What you should do: Among the entries below, how many lines contain the string "agent"? Reply with that number alone.

---

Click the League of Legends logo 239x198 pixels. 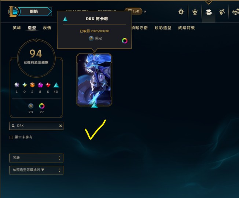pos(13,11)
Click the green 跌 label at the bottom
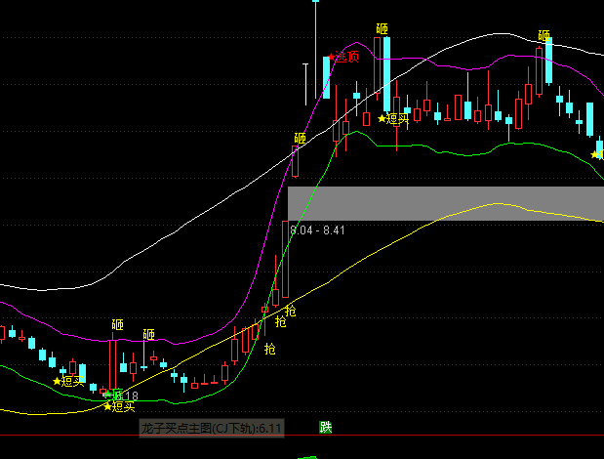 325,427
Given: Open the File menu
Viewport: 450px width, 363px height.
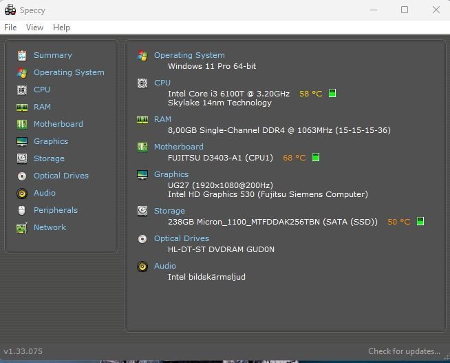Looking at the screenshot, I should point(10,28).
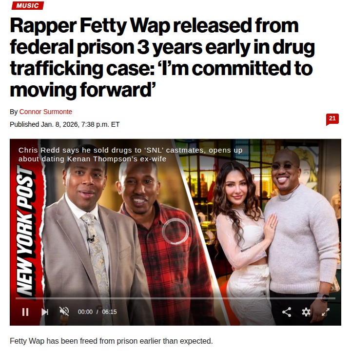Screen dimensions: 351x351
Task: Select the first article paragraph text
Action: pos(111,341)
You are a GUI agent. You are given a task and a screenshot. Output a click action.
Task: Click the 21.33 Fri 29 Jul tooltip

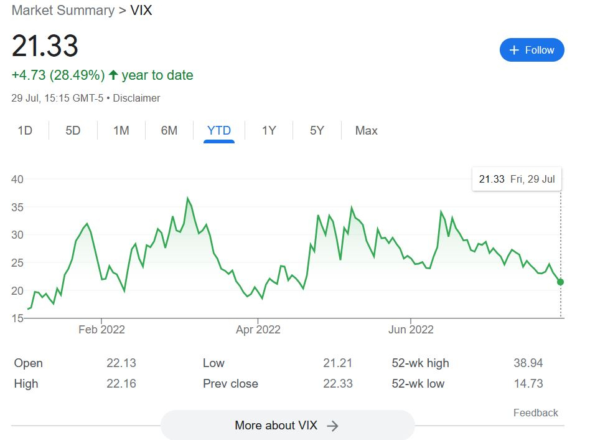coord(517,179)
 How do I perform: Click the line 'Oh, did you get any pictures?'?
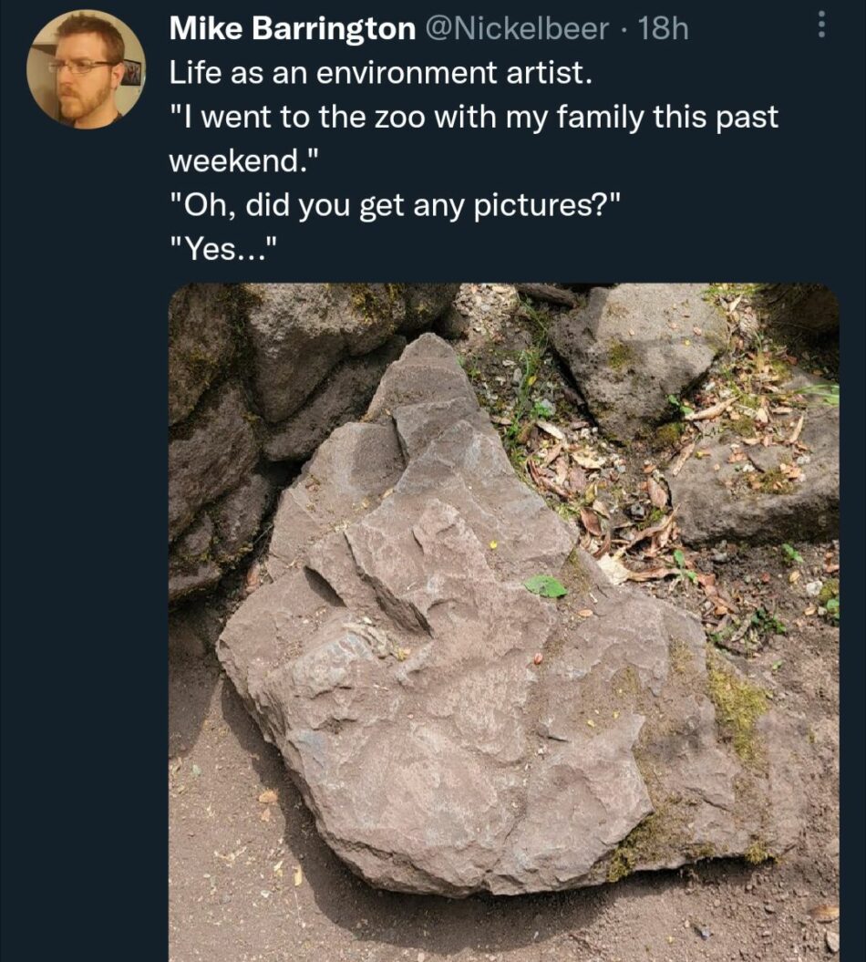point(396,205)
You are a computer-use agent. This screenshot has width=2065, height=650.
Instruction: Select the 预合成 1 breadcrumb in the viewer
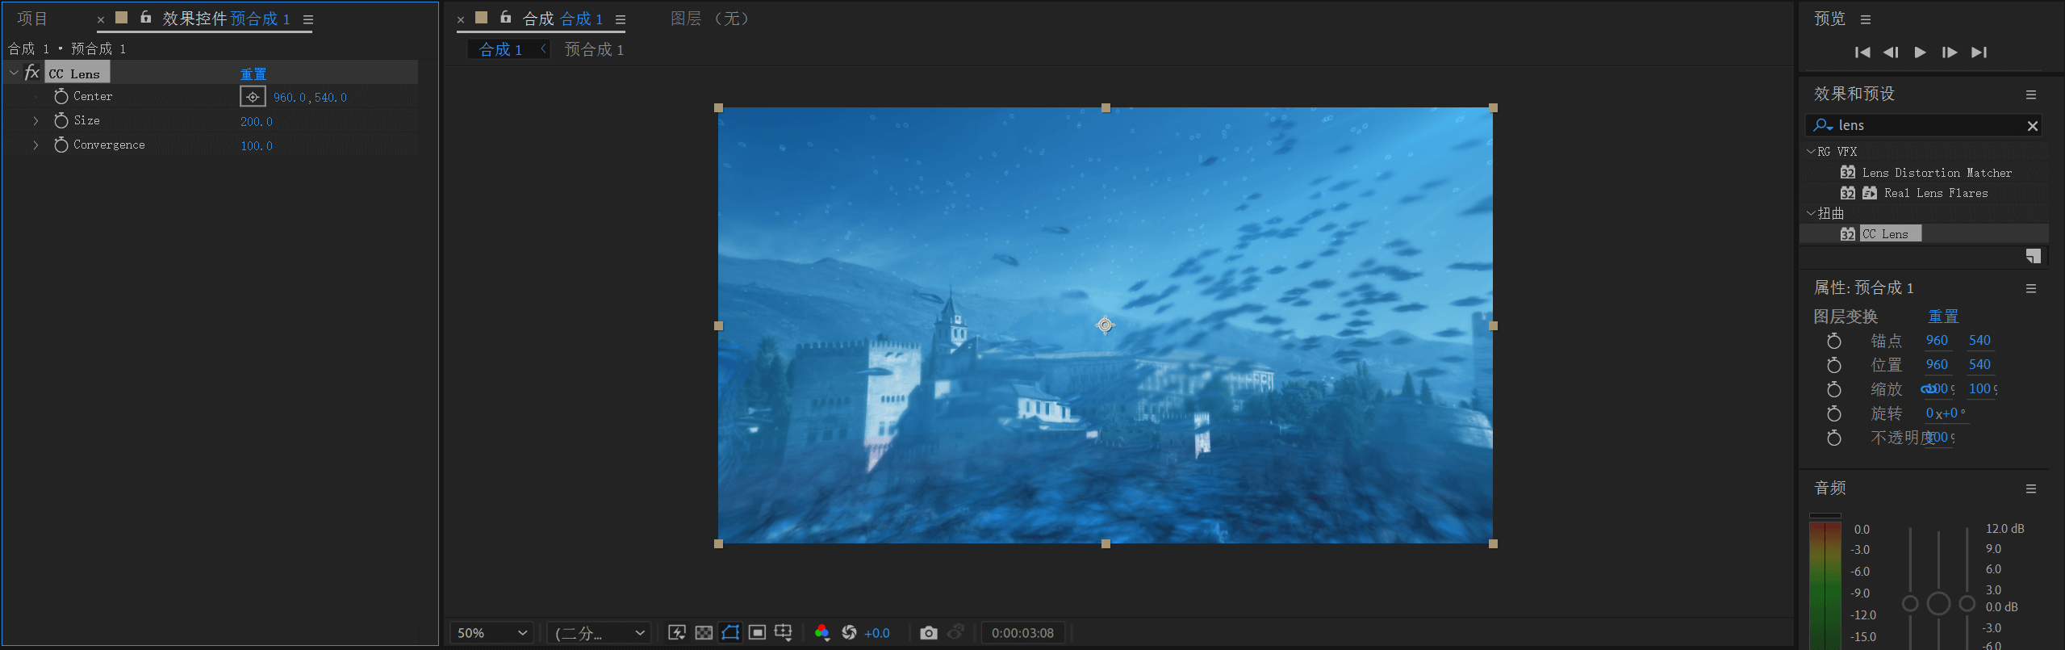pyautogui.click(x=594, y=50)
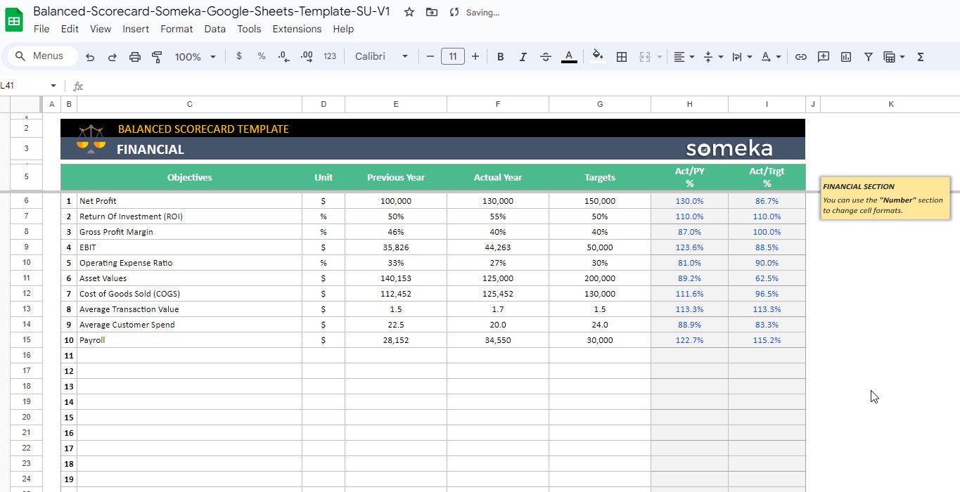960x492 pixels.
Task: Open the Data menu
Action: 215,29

---

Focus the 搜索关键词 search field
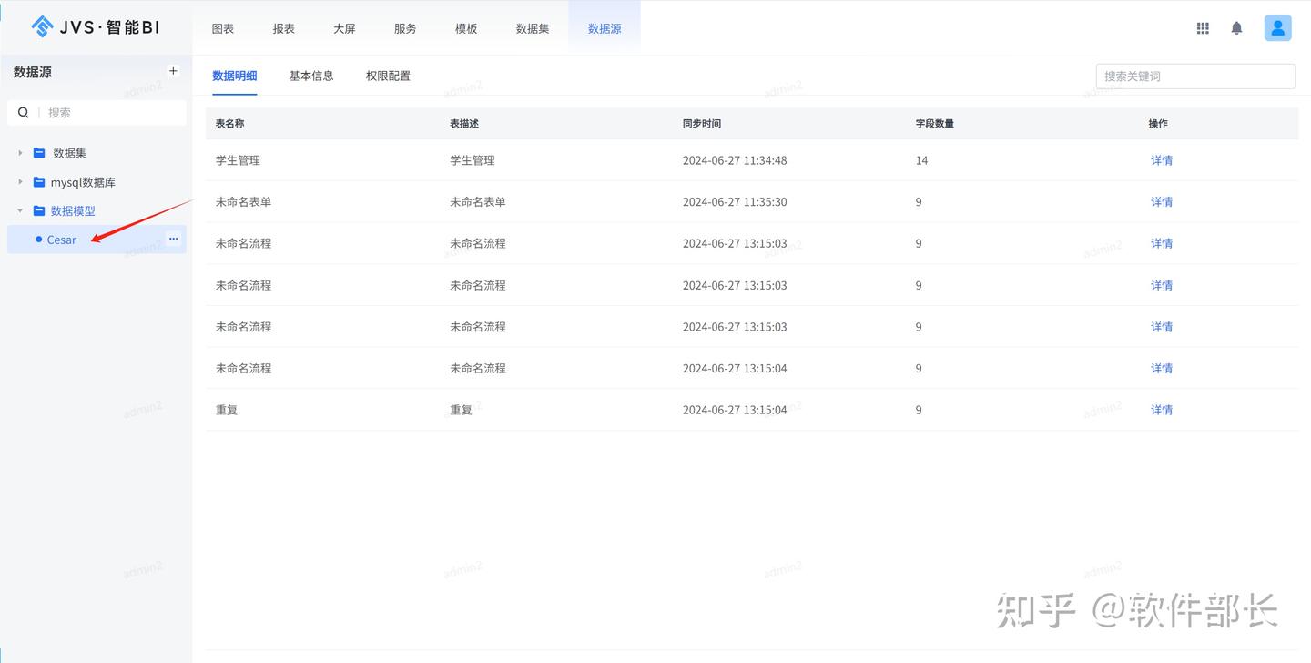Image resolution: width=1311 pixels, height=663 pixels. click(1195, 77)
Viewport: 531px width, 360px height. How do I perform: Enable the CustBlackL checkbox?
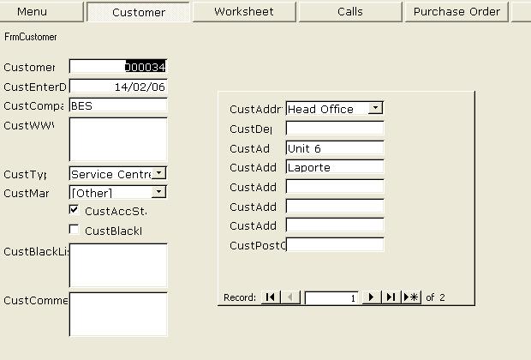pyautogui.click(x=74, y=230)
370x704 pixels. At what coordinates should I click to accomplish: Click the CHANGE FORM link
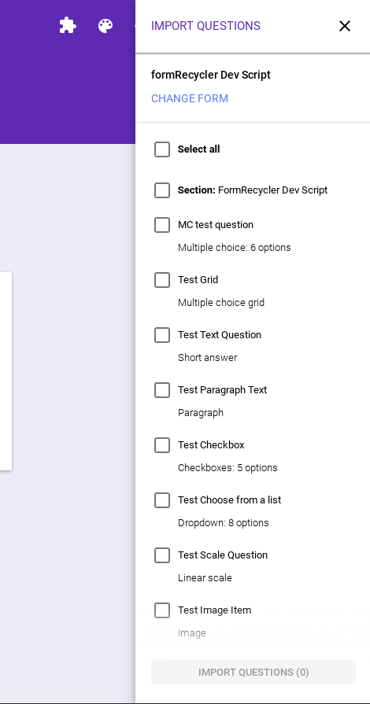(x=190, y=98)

---

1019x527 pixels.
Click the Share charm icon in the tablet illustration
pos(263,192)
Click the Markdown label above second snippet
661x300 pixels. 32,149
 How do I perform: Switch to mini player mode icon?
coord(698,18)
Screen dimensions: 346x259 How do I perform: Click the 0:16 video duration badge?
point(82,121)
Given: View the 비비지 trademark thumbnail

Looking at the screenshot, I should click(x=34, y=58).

---

Task response: 2